Mar 9, 2010, 12:08 AM |

I post here my two most recent OTB tournament games. They have very little in common as far as gameplay... one is a French, the other a Scotch gambit. One is a middle/endgame with RRN vs. RBBN, one is a four rooks endgame. One I play as White, one as Black. In one, the position is unclear for the entire game. The other starts with me clearly not for choice, slowly becoming a won game.

What both these games share is that, near the end of the 90 minute time limit, I lose my nerve. I blunder away both games, one of them a theoretical draw, the other a clearly won position, then a draw, followed by a premature resignation. What I hope to make clear here is that one must be ready to play a game through the entire time control, be in an intense two-minute blitz game online or a 5 hour OTB game.

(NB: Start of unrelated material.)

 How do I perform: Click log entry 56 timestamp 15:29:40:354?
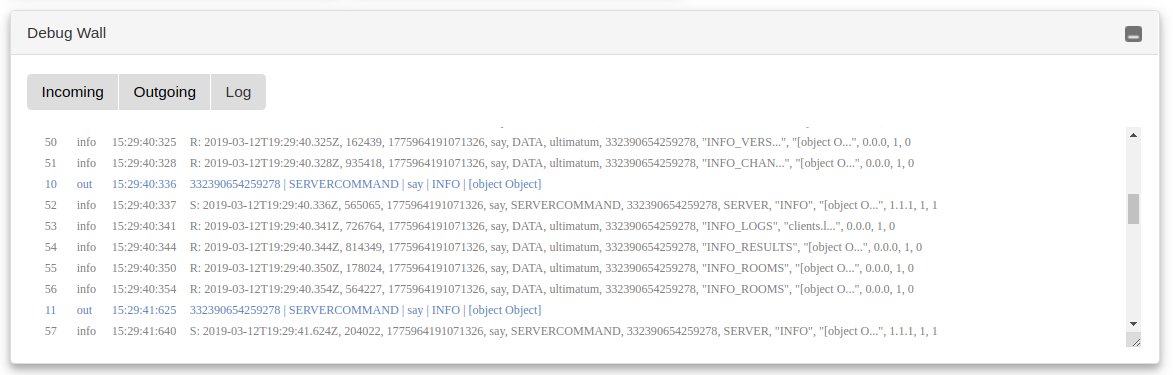coord(144,289)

The first example shows how one can lose focus at the end of a time control... and how a mental exhaustion creates a blindness to threats you aren't looking for.

This second game shows how you can get inside your own head... how you can overstate the mistakes you make. I thought I turned my win into a draw on my 48th move, which DIRECTLY affected my ACTUALLY turning the win into a draw on my 53rd move, which had a direct affect on my perceiving myself lost on my 57th move.

So, what to take home from these games?

(1) Ignore rating differences. In these games I played opponents 600-700 points above me, and played them to equal positions. People do not play at the same level everyday, and style differences count for a lot in the game psychology. Don't think yourself lost before the game starts.

(2) Put the past behind you. A blunder two moves ago does not make you lost... and dwelling on your mistakes can easily create more of them. Despair feeds on despair, and things may not be as awful as they seem...

(3) Play through the end. Be prepared to play the entire 3-4-5 hour game. Take breaks if you must, but make sure every move is safe. Always consider the opponent's next move, and why he made the last one. Don't rush just because you have less time than your opponent, or because you have single digit minutes left on your clock. Ten minutes is longer than it seems, and one bad move will end your game much faster than a 5 minute think into combinations.

Good luck to all. May you learn from my mistakes.